--- TASK DESCRIPTION ---
Whenever a line in the entries below contains the string "input", copy that line.

■ ■ ■ ■

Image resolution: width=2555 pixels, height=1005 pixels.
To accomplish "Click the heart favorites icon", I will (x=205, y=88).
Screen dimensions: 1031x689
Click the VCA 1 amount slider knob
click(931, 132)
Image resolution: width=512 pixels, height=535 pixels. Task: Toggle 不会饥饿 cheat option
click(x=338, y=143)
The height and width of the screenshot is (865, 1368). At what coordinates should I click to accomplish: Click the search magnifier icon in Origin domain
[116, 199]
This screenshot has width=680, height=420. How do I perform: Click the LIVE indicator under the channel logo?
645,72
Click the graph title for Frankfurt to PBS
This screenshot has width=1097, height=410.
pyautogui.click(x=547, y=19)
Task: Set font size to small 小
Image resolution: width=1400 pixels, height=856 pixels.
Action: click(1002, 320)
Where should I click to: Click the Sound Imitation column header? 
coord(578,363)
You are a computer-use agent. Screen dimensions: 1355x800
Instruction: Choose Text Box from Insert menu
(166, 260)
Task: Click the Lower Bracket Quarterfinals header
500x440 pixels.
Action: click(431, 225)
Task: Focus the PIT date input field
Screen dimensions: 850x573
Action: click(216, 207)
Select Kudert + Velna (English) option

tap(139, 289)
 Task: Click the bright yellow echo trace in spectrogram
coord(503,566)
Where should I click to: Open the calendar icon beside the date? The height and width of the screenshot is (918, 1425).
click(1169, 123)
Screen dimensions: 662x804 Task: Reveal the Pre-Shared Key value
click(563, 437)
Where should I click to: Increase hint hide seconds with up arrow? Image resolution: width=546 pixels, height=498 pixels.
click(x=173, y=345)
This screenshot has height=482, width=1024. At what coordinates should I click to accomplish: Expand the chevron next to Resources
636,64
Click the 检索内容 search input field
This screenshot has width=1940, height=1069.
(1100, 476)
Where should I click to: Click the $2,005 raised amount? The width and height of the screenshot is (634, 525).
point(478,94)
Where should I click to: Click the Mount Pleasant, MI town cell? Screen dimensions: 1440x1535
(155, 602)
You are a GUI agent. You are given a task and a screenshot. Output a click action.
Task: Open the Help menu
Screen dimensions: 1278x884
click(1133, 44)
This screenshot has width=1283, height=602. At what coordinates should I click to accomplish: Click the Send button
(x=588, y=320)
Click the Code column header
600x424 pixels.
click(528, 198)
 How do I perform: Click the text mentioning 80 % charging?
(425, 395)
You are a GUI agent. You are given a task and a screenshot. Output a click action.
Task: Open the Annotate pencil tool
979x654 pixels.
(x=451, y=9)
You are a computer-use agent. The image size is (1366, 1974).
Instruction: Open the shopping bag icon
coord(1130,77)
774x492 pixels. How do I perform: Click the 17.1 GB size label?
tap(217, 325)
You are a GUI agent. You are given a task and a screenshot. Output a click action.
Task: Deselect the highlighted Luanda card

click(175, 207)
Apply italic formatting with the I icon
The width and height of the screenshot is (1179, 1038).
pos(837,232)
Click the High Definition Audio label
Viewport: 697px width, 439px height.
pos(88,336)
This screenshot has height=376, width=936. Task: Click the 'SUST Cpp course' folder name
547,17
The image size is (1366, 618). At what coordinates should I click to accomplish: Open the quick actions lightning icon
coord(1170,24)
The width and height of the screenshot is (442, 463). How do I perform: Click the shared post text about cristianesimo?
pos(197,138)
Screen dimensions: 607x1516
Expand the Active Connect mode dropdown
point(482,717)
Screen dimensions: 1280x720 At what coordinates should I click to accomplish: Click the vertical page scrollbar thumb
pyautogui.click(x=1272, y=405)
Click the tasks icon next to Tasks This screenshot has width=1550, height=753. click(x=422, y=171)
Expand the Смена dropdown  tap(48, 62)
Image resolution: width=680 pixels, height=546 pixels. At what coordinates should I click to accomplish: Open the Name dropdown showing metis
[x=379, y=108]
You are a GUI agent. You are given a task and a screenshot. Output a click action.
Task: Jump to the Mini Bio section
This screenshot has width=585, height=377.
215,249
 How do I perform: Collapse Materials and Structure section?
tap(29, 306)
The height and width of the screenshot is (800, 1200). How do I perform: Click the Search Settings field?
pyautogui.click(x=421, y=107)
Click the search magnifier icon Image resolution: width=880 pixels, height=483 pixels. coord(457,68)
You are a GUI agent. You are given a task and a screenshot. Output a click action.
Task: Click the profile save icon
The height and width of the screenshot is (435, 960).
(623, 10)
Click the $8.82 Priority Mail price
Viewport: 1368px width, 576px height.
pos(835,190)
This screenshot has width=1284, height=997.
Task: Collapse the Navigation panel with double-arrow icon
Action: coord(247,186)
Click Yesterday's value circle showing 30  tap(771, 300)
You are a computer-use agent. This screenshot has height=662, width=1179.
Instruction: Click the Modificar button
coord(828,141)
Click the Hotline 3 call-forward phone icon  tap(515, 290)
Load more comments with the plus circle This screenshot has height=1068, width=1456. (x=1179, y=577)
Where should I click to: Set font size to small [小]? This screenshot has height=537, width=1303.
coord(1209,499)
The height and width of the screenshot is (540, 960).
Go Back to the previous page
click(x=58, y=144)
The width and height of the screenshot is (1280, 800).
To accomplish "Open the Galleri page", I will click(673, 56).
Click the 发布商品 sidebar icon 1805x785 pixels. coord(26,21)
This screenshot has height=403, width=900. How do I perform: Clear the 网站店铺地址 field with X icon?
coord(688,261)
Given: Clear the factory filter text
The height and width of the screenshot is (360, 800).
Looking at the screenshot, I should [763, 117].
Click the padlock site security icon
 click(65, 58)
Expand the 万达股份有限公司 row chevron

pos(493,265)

■ ■ ■ ■

--- RESPONSE ---
Task: Focus the PIT date input field
Click the 检索内容 search input field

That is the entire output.